• [Tujuan] Ulangi seluruh baris materi di bawah ini tanpa mengubah apa pun.

• [Materi yang diberikan]
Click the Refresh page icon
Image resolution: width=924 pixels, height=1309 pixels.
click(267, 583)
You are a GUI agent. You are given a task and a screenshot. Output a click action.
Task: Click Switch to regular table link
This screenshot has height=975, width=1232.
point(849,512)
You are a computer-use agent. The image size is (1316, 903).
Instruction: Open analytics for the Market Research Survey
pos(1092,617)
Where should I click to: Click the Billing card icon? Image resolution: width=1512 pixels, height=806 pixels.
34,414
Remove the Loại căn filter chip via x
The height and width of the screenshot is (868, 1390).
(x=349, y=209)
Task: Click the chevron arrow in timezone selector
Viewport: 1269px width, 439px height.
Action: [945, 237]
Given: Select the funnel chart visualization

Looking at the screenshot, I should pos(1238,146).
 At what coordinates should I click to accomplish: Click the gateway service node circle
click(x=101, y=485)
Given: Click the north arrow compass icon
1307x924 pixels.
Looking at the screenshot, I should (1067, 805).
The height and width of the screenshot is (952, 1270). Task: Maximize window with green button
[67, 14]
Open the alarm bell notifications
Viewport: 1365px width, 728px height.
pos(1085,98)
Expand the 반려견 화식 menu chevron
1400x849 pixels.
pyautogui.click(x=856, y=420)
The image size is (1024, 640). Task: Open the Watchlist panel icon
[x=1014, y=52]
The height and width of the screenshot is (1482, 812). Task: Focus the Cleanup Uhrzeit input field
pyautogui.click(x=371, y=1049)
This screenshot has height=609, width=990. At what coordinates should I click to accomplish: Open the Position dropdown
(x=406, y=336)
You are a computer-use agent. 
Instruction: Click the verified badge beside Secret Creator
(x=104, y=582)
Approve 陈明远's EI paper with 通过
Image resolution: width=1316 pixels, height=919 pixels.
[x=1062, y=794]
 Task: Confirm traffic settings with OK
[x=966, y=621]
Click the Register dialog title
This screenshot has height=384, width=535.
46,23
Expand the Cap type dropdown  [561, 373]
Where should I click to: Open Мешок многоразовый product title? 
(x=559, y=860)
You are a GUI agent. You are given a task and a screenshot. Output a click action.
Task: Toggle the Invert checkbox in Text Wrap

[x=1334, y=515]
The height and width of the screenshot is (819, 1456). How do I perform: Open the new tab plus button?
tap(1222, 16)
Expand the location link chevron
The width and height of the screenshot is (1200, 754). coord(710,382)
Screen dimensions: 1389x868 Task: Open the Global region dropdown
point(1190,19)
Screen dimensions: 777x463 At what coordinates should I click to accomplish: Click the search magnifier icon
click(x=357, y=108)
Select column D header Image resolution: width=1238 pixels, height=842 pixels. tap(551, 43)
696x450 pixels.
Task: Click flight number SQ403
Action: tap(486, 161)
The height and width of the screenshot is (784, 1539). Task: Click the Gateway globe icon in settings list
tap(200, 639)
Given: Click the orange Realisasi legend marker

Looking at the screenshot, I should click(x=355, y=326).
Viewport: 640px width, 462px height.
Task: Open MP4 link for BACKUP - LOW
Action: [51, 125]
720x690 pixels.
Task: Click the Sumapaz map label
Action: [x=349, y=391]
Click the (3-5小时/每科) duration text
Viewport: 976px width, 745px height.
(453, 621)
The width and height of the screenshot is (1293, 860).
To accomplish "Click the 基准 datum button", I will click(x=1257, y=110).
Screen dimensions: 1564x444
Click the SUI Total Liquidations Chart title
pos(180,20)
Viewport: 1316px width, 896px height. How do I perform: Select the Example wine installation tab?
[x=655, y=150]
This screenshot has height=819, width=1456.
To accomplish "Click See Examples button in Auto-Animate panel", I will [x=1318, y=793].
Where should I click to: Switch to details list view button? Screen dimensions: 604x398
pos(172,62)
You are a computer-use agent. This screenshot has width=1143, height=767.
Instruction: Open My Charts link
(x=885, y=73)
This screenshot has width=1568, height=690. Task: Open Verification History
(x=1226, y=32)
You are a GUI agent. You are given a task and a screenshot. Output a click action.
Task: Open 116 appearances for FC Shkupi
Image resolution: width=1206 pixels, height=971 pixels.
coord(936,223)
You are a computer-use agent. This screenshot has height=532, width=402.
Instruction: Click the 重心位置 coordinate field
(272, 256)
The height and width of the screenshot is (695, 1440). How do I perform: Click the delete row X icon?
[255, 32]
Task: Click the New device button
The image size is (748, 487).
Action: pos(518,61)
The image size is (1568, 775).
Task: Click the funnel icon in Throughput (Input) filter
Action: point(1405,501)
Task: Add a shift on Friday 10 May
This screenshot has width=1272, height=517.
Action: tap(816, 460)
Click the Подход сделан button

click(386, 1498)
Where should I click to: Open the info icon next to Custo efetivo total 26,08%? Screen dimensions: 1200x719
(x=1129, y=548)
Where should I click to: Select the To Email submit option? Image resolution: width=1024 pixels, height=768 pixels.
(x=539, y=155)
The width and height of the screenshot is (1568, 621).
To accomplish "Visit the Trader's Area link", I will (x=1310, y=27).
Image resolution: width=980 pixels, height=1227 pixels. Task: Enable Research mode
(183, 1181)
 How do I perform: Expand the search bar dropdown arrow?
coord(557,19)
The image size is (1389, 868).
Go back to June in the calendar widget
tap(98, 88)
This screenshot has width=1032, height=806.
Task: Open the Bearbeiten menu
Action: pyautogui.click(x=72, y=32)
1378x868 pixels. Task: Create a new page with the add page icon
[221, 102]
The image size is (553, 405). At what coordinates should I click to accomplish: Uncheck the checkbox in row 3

• [Jawaban lengkap]
Click the Refresh page icon
Image resolution: width=924 pixels, height=1309 pixels.
click(267, 583)
You are a GUI agent. You are given a task and a screenshot. Output a click action.
Task: Click Switch to regular table link
This screenshot has height=975, width=1232.
point(849,512)
You are a computer-use agent. The image size is (1316, 903).
Instruction: Open analytics for the Market Research Survey
pos(1092,617)
Where should I click to: Click the Billing card icon? Image resolution: width=1512 pixels, height=806 pixels.
34,414
Remove the Loại căn filter chip via x
The height and width of the screenshot is (868, 1390).
(x=349, y=209)
Task: Click the chevron arrow in timezone selector
Viewport: 1269px width, 439px height.
Action: [945, 237]
Given: Select the funnel chart visualization

Looking at the screenshot, I should pos(1238,146).
 At what coordinates should I click to accomplish: Click the gateway service node circle
click(x=101, y=485)
Given: Click the north arrow compass icon
1307x924 pixels.
Looking at the screenshot, I should (1067, 805).
The height and width of the screenshot is (952, 1270). Task: Maximize window with green button
[67, 14]
Open the alarm bell notifications
Viewport: 1365px width, 728px height.
pos(1085,98)
Expand the 반려견 화식 menu chevron
1400x849 pixels.
pyautogui.click(x=856, y=420)
The image size is (1024, 640). Task: Open the Watchlist panel icon
[x=1014, y=52]
The height and width of the screenshot is (1482, 812). Task: Focus the Cleanup Uhrzeit input field
pyautogui.click(x=371, y=1049)
This screenshot has height=609, width=990. At what coordinates should I click to accomplish: Open the Position dropdown
(x=406, y=336)
You are a computer-use agent. 
Instruction: Click the verified badge beside Secret Creator
(x=104, y=582)
Approve 陈明远's EI paper with 通过
Image resolution: width=1316 pixels, height=919 pixels.
[x=1062, y=794]
 Task: Confirm traffic settings with OK
[x=966, y=621]
Click the Register dialog title
This screenshot has height=384, width=535.
46,23
Expand the Cap type dropdown  [561, 373]
Where should I click to: Open Мешок многоразовый product title? 
(x=559, y=860)
You are a GUI agent. You are given a task and a screenshot. Output a click action.
Task: Toggle the Invert checkbox in Text Wrap

[x=1334, y=515]
The height and width of the screenshot is (819, 1456). How do I perform: Open the new tab plus button?
tap(1222, 16)
Expand the location link chevron
The width and height of the screenshot is (1200, 754). coord(710,382)
Screen dimensions: 1389x868 Task: Open the Global region dropdown
point(1190,19)
Screen dimensions: 777x463 At what coordinates should I click to accomplish: Click the search magnifier icon
click(x=357, y=108)
Select column D header Image resolution: width=1238 pixels, height=842 pixels. tap(551, 43)
696x450 pixels.
Task: Click flight number SQ403
Action: tap(486, 161)
The height and width of the screenshot is (784, 1539). Task: Click the Gateway globe icon in settings list
tap(200, 639)
Given: Click the orange Realisasi legend marker

Looking at the screenshot, I should click(x=355, y=326).
Viewport: 640px width, 462px height.
Task: Open MP4 link for BACKUP - LOW
Action: [51, 125]
720x690 pixels.
Task: Click the Sumapaz map label
Action: [x=349, y=391]
Click the (3-5小时/每科) duration text
Viewport: 976px width, 745px height.
(453, 621)
The width and height of the screenshot is (1293, 860).
To accomplish "Click the 基准 datum button", I will click(x=1257, y=110).
Screen dimensions: 1564x444
Click the SUI Total Liquidations Chart title
pos(180,20)
Viewport: 1316px width, 896px height. How do I perform: Select the Example wine installation tab?
[x=655, y=150]
This screenshot has height=819, width=1456.
To accomplish "Click See Examples button in Auto-Animate panel", I will [x=1318, y=793].
Where should I click to: Switch to details list view button? Screen dimensions: 604x398
pos(172,62)
You are a computer-use agent. This screenshot has width=1143, height=767.
Instruction: Open My Charts link
(x=885, y=73)
This screenshot has width=1568, height=690. Task: Open Verification History
(x=1226, y=32)
You are a GUI agent. You are given a task and a screenshot. Output a click action.
Task: Open 116 appearances for FC Shkupi
Image resolution: width=1206 pixels, height=971 pixels.
coord(936,223)
You are a computer-use agent. This screenshot has height=532, width=402.
Instruction: Click the 重心位置 coordinate field
(272, 256)
The height and width of the screenshot is (695, 1440). How do I perform: Click the delete row X icon?
[255, 32]
Task: Click the New device button
The image size is (748, 487).
Action: pos(518,61)
The image size is (1568, 775).
Task: Click the funnel icon in Throughput (Input) filter
Action: point(1405,501)
Task: Add a shift on Friday 10 May
This screenshot has width=1272, height=517.
Action: tap(816, 460)
Click the Подход сделан button

click(386, 1498)
Where should I click to: Open the info icon next to Custo efetivo total 26,08%? Screen dimensions: 1200x719
(x=1129, y=548)
Where should I click to: Select the To Email submit option? Image resolution: width=1024 pixels, height=768 pixels.
(x=539, y=155)
The width and height of the screenshot is (1568, 621).
To accomplish "Visit the Trader's Area link", I will (x=1310, y=27).
Image resolution: width=980 pixels, height=1227 pixels. Task: Enable Research mode
(183, 1181)
 How do I perform: Expand the search bar dropdown arrow?
coord(557,19)
The image size is (1389, 868).
Go back to June in the calendar widget
tap(98, 88)
This screenshot has width=1032, height=806.
Task: Open the Bearbeiten menu
Action: pyautogui.click(x=72, y=32)
1378x868 pixels. Task: Create a new page with the add page icon
[221, 102]
The image size is (553, 405). At what coordinates should I click to accomplish: Uncheck the checkbox in row 3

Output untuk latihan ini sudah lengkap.